Na sexta-feira, 26, Bolsonaro cumpriu agenda no Ceará e causou aglomeração de pessoas no evento de anúncio da retomada de uma obra viária em Tianguá, município do estado. No grupo de WhatsApp dos senadores, o tucano Tasso Jereissati afirmou, no sábado, 27, que os parlamentares não poderiam “ficar omissos diante dessas irresponsabilidades que colocam em risco a vida de todos brasileiros”. Dois dias depois, afirmou em entrevista que era preciso “parar esse cara”, se referindo ao presidente da República. Questionado sobre a responsabilidade de Bolsonaro em relação ao desrespeito dos protocolos sanitários, Kajuru foi taxativo: “Isso se deve exclusivamente às atitudes dele, às posturas, aos comportamentos em municípios, nas capitais, às suas falas, às entrevistas desnecessárias e infelizes. Com seis meses eu já dizia isso: Bolsonaro aciona a boca e não liga o cérebro. Até hoje sigo acreditando que ele tem cérebro”.

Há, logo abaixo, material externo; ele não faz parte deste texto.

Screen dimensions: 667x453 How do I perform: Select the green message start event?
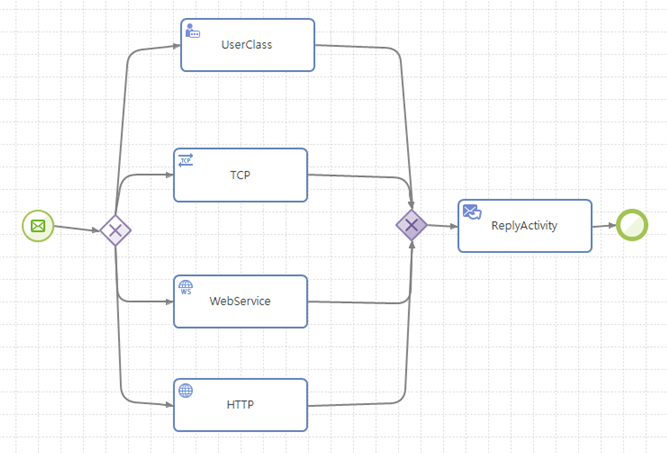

O senador também defendeu a necessidade de um “puxão de orelha nacional”, para evitar o que chamou de “uma tragédia ainda maior”. “Especialistas estão dizendo que março será o mês mais triste de todos os tempos. Estamos no dia 2 desse mês. Não tem como não entrar em desespero. O meu maior medo é acordar e pegar o telefone celular. Todos os dias recebemos uma notícia de que pessoas próximas, amigos, morreram. É um colapso. É hora de parar esse cara. Eu sou um senador de posição, não tenho nenhum problema pessoal com o presidente Bolsonaro. Mas estamos em um momento em que, se não houver um puxão de orelha nacional, caminharemos para uma tragédia sem precedentes, ainda maior do que esta que já estamos vivendo”.

Comissão independente 

Caso Rodrigo Pacheco decida não dar andamento à CPI da Covid, o senador Jorge Kajuru propõe a criação de uma comissão independente, formada por “senadores de posição firme”, que atue para convencer o presidente do Senado da necessidade de se apurar a condução do governo durante a pandemia do novo coronavírus.

“Tem que ser criada uma comissão urgente, com senadores de posição firme. Não pode ser senador que muda de opinião, que assina um requerimento e negocia com governo a retirada da assinatura. Penso eu que deve ser uma comissão com senadores de personalidade, que respeitem o Brasil e a população, e que imediatamente venham a mostrar ao país um comportamento que não tem volta ou recuo, para convencer o presidente Pacheco que ele está começando o seu mandato tendo boa parte dos 81 senadores rigorosamente insatisfeitos, com toda a razão, e enorme parte da sociedade brasileira também insatisfeita. Basta fazer uma pesquisa para que seja constatado que a população quer a apuração dos fatos relacionados à pandemia”, defende.